Unsurprising then that the Anne Frank house in Amsterdam doesn’t mind at all that Bieber described the 15-year-old Holocaust victim as a “great girl… Hopefully she would have been a Belieber.”

While almost everyone else works themselves up into a rage at Bieber’s “self-absorption”, the Anne Frank house said the 19-year-old singer’s comments were “quite innocent” and they thought it was more important to note that “he was here for more than an hour and interested in Anne Frank’s life…”

Quite so. And it’s perfectly possible that Anne Frank might have been a Belieber had she been on the cusp of adolescence today. Part of what made her diary so evocative, was that she was the typical teenager.

Anyway, what did anyone expect Bieber to say? He’s adored by his young fans for looking and sounding the way they want to be. That’s hardly likely to be someone who comments gravely on the Holocaust.

One of the most amusing sidebars to this story is Funny or Die’s spoof take, Justin Bieber’s Thoughts On 10 Other Historical Figures.

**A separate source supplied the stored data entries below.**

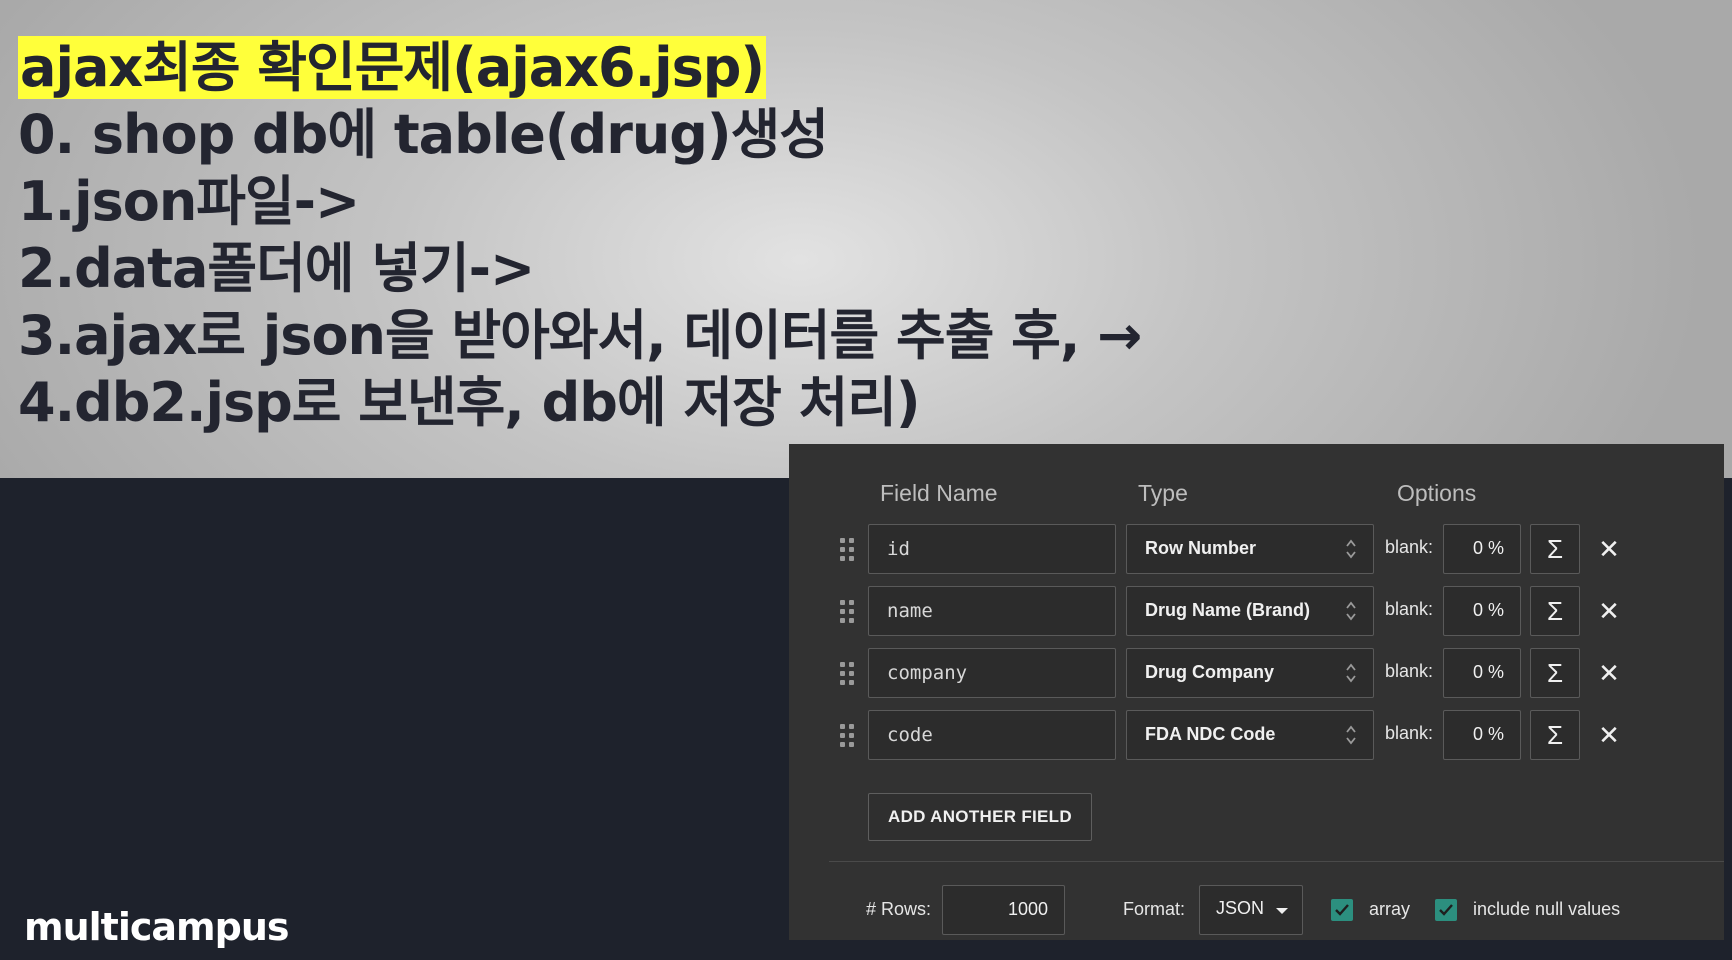 This screenshot has height=960, width=1732. Describe the element at coordinates (992, 549) in the screenshot. I see `field-name-input: id` at that location.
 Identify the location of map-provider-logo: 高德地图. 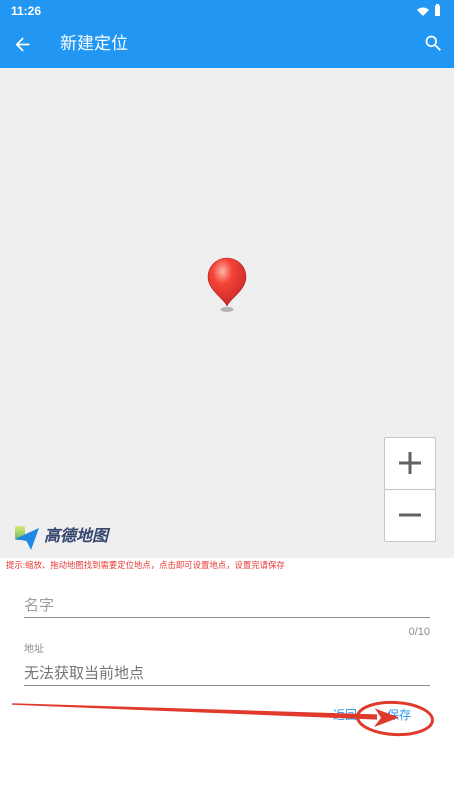
(64, 539).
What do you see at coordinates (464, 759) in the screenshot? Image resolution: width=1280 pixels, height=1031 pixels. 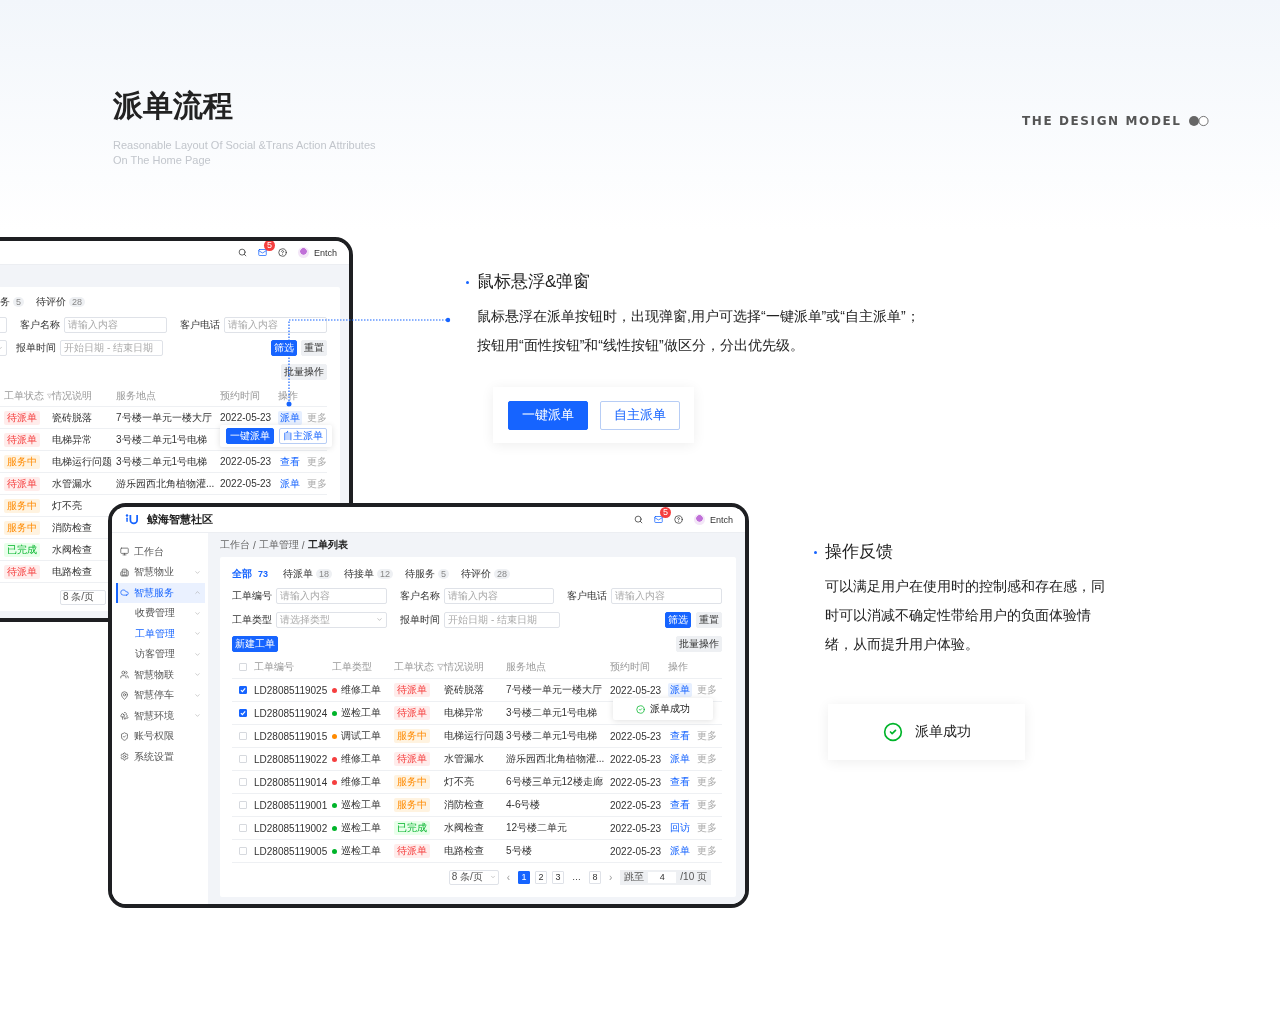 I see `table-cell: 水管漏水` at bounding box center [464, 759].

Check it out to find out what Bieber might have said (but didn’t) about civil rights leader Susan B Anthony (“Hopefully, my song ‘One less lonely girl’ would have eased her suffraging”); the remarkable Helen Keller (“I can’t think of one good reason why she wouldn’t listen to my music”); Mother Theresa (“Much respect to Theresa and all the mothers out there. Without my mom, I wouldn’t be the down-to-earth person I am today”).

One of the more canny comments I heard on the BBC World Service today was that of a UK spokeswoman for the Anne Frank house. She said it was all to the good that many more people were talking about this issue today, April 15, 2013, on account of Bieber. Today, she reminded us, is the 68th anniversary of the liberation of the Buchenwald camp, outside Weimar, eastern Germany, where the Nazis killed 56,000 people. Had the Bieber row not happened, people wouldn’t have paid attention, she suggested.

In other words, Bieber’s inclination to self-promotion has helped a ‘cause’ promote itself.

Cause and effect; affecting a cause?